Out with the old, in with the new official community plan

Municipality of Oak Bay announces major community plan review

Just don’t say the words “secondary suites.”

When it comes to outlining what a renewed official community plan might include for Oak Bay, Coun. Pam Copley, chair of the review’s working group, shies away from bringing up secondary suites. “I don’t want alarm bells to go off,” she said in a telephone interview following the March 26 announcement that the municipality has launched a major overhaul of its OCP.

But she did concede that a stormy April 2011 public meeting at Monterey recreation centre on legalizing secondary suites attended by 200-plus was the catalyst for the review.

“It was clear to us that we (council) were out of sync in many ways: communication, transparency and just (providing) information,” she said.

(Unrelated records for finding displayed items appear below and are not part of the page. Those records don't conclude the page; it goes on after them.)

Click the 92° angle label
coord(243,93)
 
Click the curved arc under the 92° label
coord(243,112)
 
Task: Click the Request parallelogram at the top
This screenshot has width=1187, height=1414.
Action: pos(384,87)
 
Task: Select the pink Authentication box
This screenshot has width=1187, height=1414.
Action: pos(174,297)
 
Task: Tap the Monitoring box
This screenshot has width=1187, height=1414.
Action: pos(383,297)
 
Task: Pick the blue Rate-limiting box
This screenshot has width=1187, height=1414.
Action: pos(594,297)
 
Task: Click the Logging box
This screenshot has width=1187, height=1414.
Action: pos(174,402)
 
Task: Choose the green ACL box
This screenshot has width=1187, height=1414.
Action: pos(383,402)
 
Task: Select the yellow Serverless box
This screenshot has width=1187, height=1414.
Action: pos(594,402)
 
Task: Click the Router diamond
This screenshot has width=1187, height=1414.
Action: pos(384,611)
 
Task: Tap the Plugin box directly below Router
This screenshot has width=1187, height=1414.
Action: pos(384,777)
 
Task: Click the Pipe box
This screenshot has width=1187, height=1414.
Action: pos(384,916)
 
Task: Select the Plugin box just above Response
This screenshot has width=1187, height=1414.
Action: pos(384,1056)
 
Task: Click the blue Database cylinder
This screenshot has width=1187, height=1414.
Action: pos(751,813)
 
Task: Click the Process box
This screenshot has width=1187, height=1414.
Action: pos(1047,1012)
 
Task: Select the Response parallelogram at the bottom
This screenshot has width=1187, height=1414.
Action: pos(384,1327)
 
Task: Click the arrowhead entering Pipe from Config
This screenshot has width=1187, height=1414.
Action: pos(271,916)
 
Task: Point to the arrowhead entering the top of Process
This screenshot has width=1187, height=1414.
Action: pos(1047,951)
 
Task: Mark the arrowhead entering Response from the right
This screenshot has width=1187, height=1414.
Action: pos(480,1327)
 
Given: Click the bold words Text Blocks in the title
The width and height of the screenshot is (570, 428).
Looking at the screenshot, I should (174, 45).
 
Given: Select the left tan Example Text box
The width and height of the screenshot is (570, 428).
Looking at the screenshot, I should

Residents have been calling for an OCP rewrite for years: at council meetings, at public meetings, at Oak Bay’s infrequent protests and in letters to the editor of Oak Bay News. Oak Bay adopted its first OCP – a planning and development guiding policy – in 1981 and it hasn’t been revised since the mid-1990s. The current plan doesn’t address a number of issues, Copley said. Climate change action – something the province has mandated Oak Bay to implement – isn’t mentioned nor does it include 1994 provincial heritage preservation amendments, a particular concern for Copley. “Those need to be embedded in the OCP,” she said.

Oak Bay resident and heritage advocate Ewa Lupin agrees. She led a demonstration at city hall last year protesting the potential subdivision of a heritage-designated property in her Runnymede Place neighbourhood.

“I certainly hope that during the 18-month review of the Official Community Plan, the council will pay considerable attention to the preservation of Oak Bay heritage,” she said.

How to allow seniors to age in place, whether in their own or in care homes, also needs to be examined, Copley said.

The OCP review could take up to two years to draft and will cost between $120,000 to $140,000. Under the direction of a five-member committee, which will include two residents, a consultant will be hired to facilitate the project. Community meetings in which residents can make suggestions as to what should be included in the new document will start this fall and continue through January and February 2013.